Large media platforms are now in the habit of providing facts in their products and representing knowledge to various publics. For example, Google’s Knowledge Graph is a database of facts that Google uses to provide quick answers to publics who use their products, while Wikipedia has a product called Wikidata that similarly stores facts about the world in data formats through which various apps can retrieve the data. Microsoft, Amazon, and IBM use similar fact storing and retrieval techniques in their products. This panel introduces papers that take a political economy perspective on such platformaized versions of fact production and examines the underlying infrastructures, histories, and modeling techniques used in such knowledge representation systems.
Knowledge representation, long a central topic in archiving work in library and information sciences, is a key feature of platforms and practiced by internet companies more broadly. Much of this work has historically centered on metadata models that seek to organize and describe information in standardized ways. In the context of expanding this data organizing and labeling work into the wider web, one of the main facilitators was the “Semantic Web” project proposed by Tim-Berners Lee and the World Wide Web Consortium (W3C). Today, many of the same principles, technologies, and standards that were proposed by those early projects in metadata modeling from groups like W3C are found at companies like Google and Facebook, organizations like Wikipedia, government portals, and beyond.

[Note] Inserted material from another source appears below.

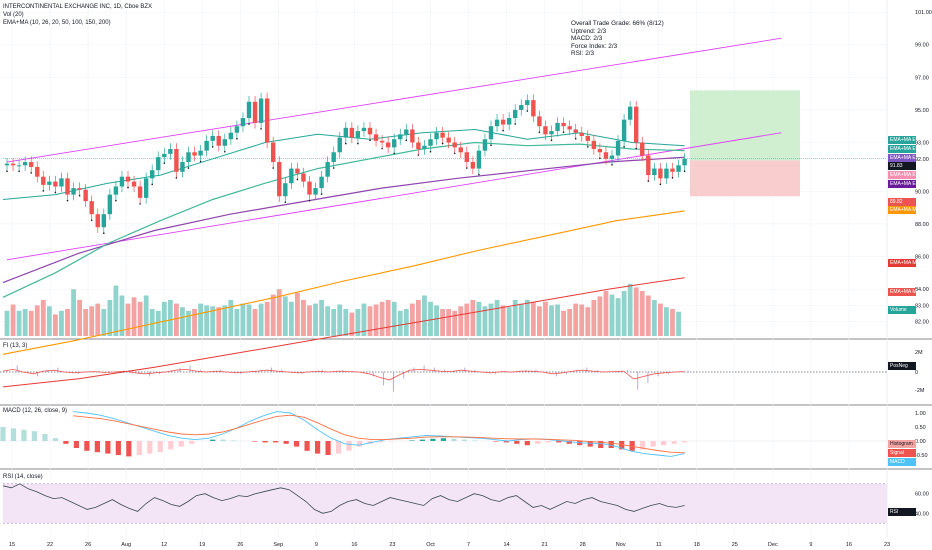 Image resolution: width=932 pixels, height=550 pixels. Describe the element at coordinates (745, 126) in the screenshot. I see `trade-target-zone` at that location.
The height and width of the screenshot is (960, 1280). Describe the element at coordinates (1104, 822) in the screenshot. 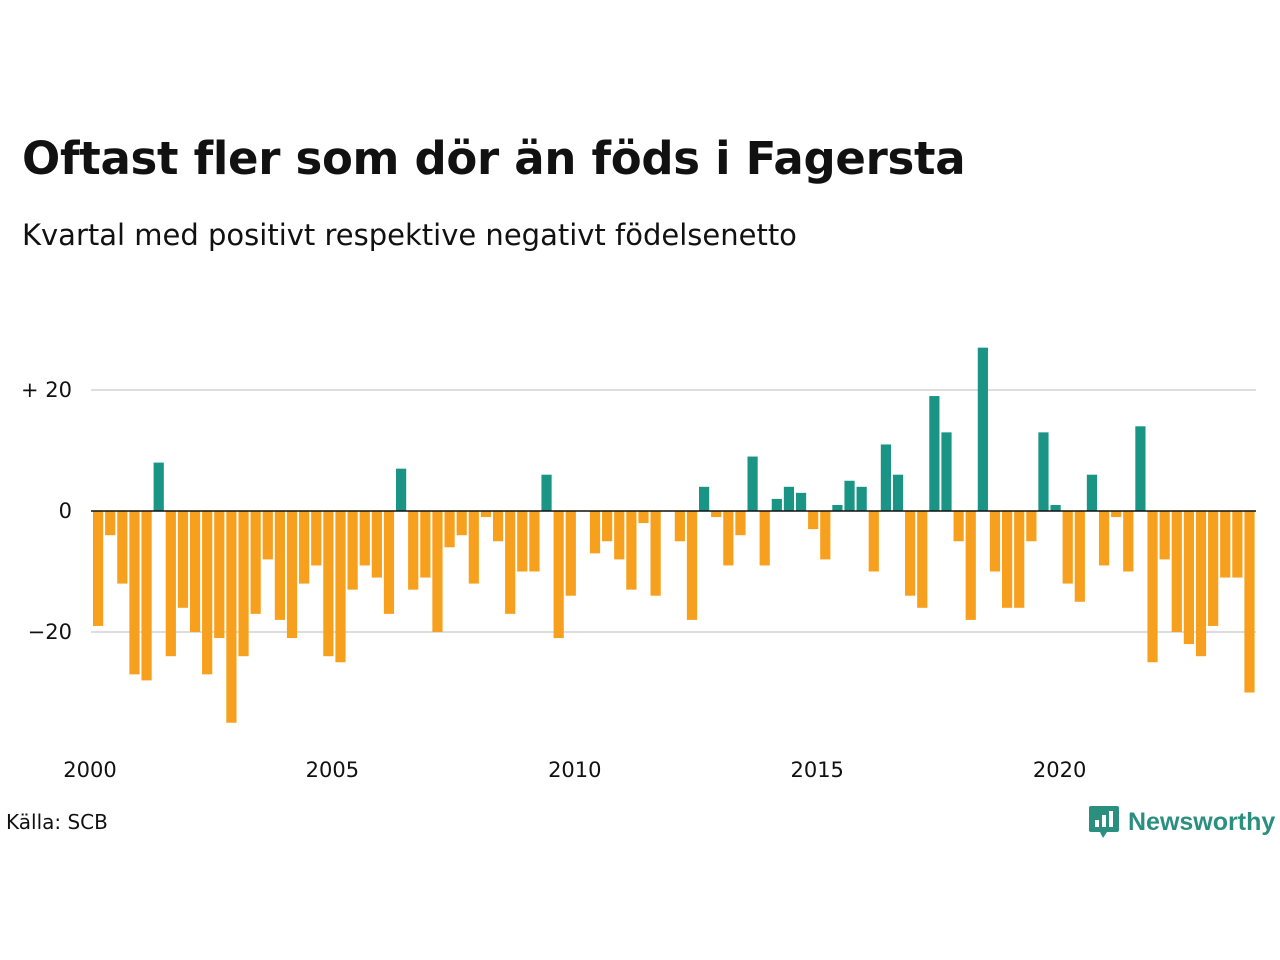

These platform metadata models are typically produced by industry professionals (e.g., taxonomists, ontologists, knowledge engineers, etc.) who help structure information for algorithmic processing on platforms and their recommender systems. Such structured information is supposed to add a layer of contextual expressivity to web data that would otherwise be more difficult to parse, though the issue of context control is not unproblematic in relation to statements of facts. In many of these automated systems, metadata models contribute to articulating ready-made facts that then travel through these systems and eventually reach the products that are engaged by everyday web users. This panel connects scholars working in information, media studies, and science and technology studies to discuss these semantic technologies.

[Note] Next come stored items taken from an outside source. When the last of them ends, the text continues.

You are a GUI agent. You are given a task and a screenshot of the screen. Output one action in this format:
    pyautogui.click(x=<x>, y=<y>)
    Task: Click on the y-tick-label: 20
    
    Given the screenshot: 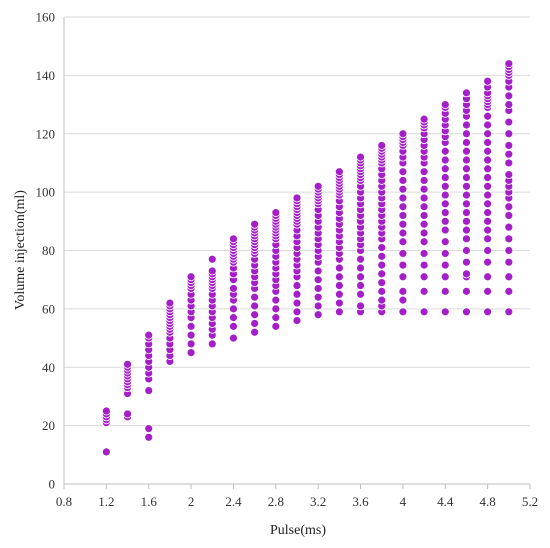 What is the action you would take?
    pyautogui.click(x=48, y=426)
    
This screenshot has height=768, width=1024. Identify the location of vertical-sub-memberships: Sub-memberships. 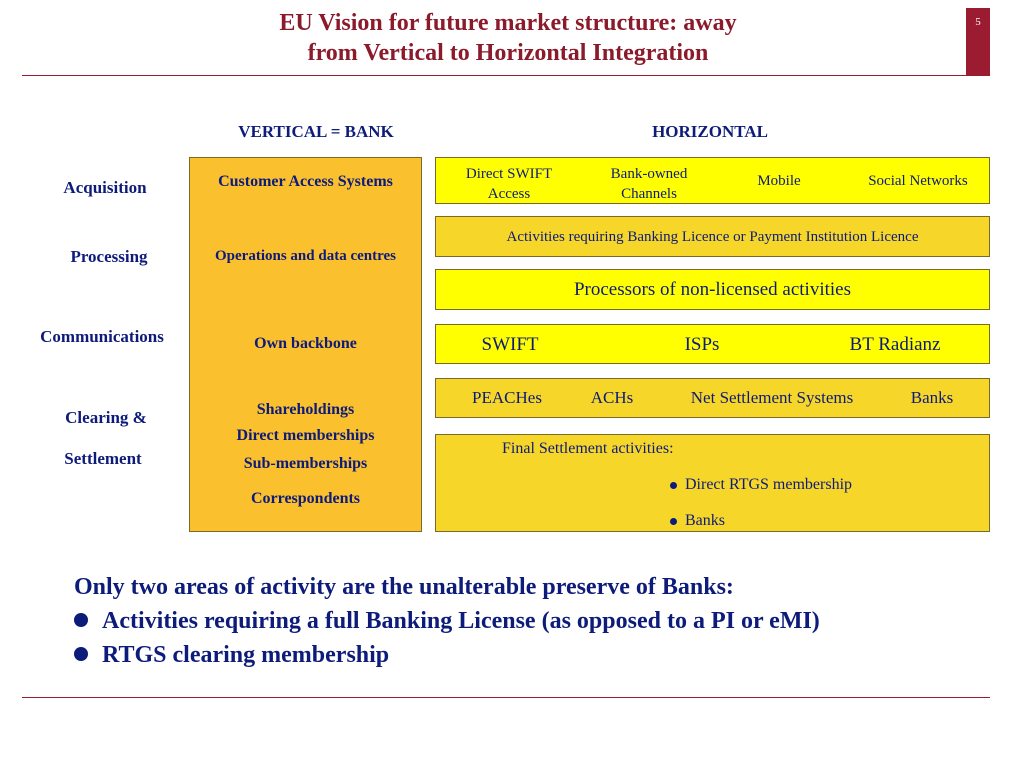
(306, 464).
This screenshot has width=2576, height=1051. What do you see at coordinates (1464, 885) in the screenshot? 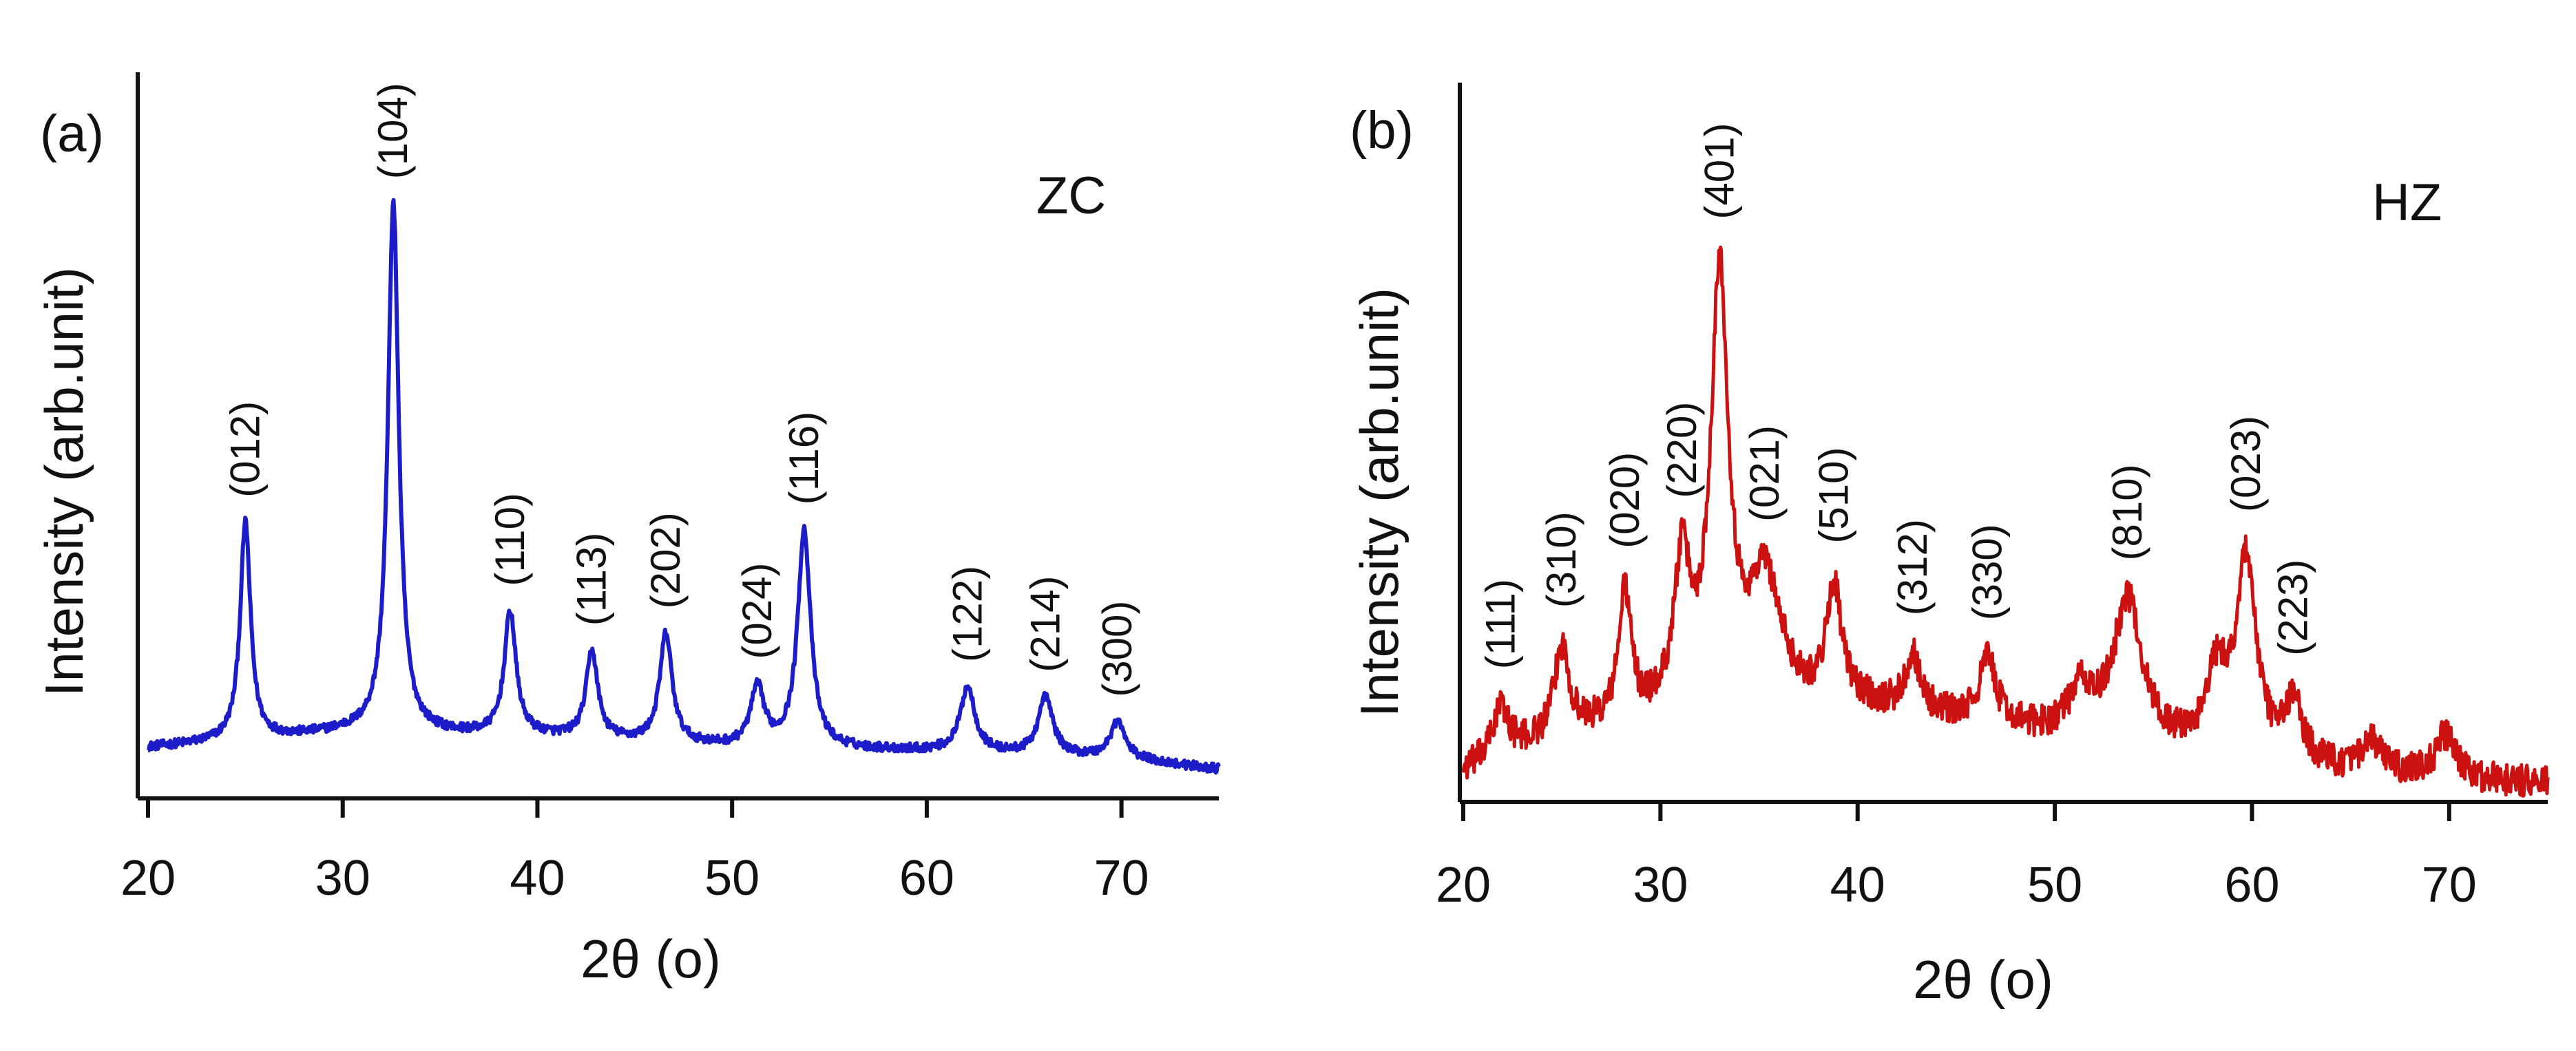
I see `panel-b-x-tick-label: 20` at bounding box center [1464, 885].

The first paper presents data gathered from interviews with semantic web practitioners who build or have built metadata models at large internet and platform companies. It presents results from a qualitative study of these platform data management professionals (collectively referred to as “metadata modelers”) and draws from unstructured interviews (n=10) and archival research. The paper describes the image of a metadata ecology along with selected work-related contestations expressed by interview subjects regarding some of the difficulties and intractable problems in metadata modeling work. The paper includes a discussion of the political economy of platform semantics through an examination of critical semantic web literature and ends with some policy concerns.
The second paper translates the method of tracing “traveling facts” from science studies to the context of online knowledge about evolving, historic events. The goal is to understand the socio-political impact of the semantic web as it has been implemented by monopolistic digital platforms and how such practices intersect in the context of Wikipedia, where the majority of knowledge graph entities are sourced from. The paper describes how the adoption (and domination) by platform companies of linked data has catalyzed a re-shaping of web content to accord with the question and answer linked data formats, weakening the power of open content licenses to support local knowledge and consolidating the power of algorithmic knowledge systems that favor knowledge monopolies.
The third paper discusses building a semantic foundation for machine learning and examines how information infrastructures that convey meaning are intimately tied to colonial labor relations. It traces the practice of building a digital infrastructure that enables machines to learn from human language. The paper describes examples from an ethnographic study of semantic computing and its infrastructuring practices to show how such techniques are materially and discursively performative in their co-emergence with techno-epistemic discourses and politico-economic structures. It examines sociomaterial process in which classifications, standards, metadata, and methods co-emerge with processes of signification that reconstitute and/or shift hegemonic ecologies of knowledge.
The fourth paper evaluates and examines the ethics of “free” data (CC-0) in Wikidata by evaluating the sources and usage of data from and within Wikidata. From knowledge graphs to AI training, Wikidata is the semantic web platform that is being used across the Internet to power new platforms. Through a consideration of the ways in which Wikidata scrapes Wikipedia’s “share alike” knowledge through scraping metadata and the significant donations and partnerships from large technology firms (Google in particular), this paper addresses ethical concerns within the largest semantic web platform, how these transformations of knowledge alienate donated volunteer labor, and offers some ways in which these issues might be mitigated.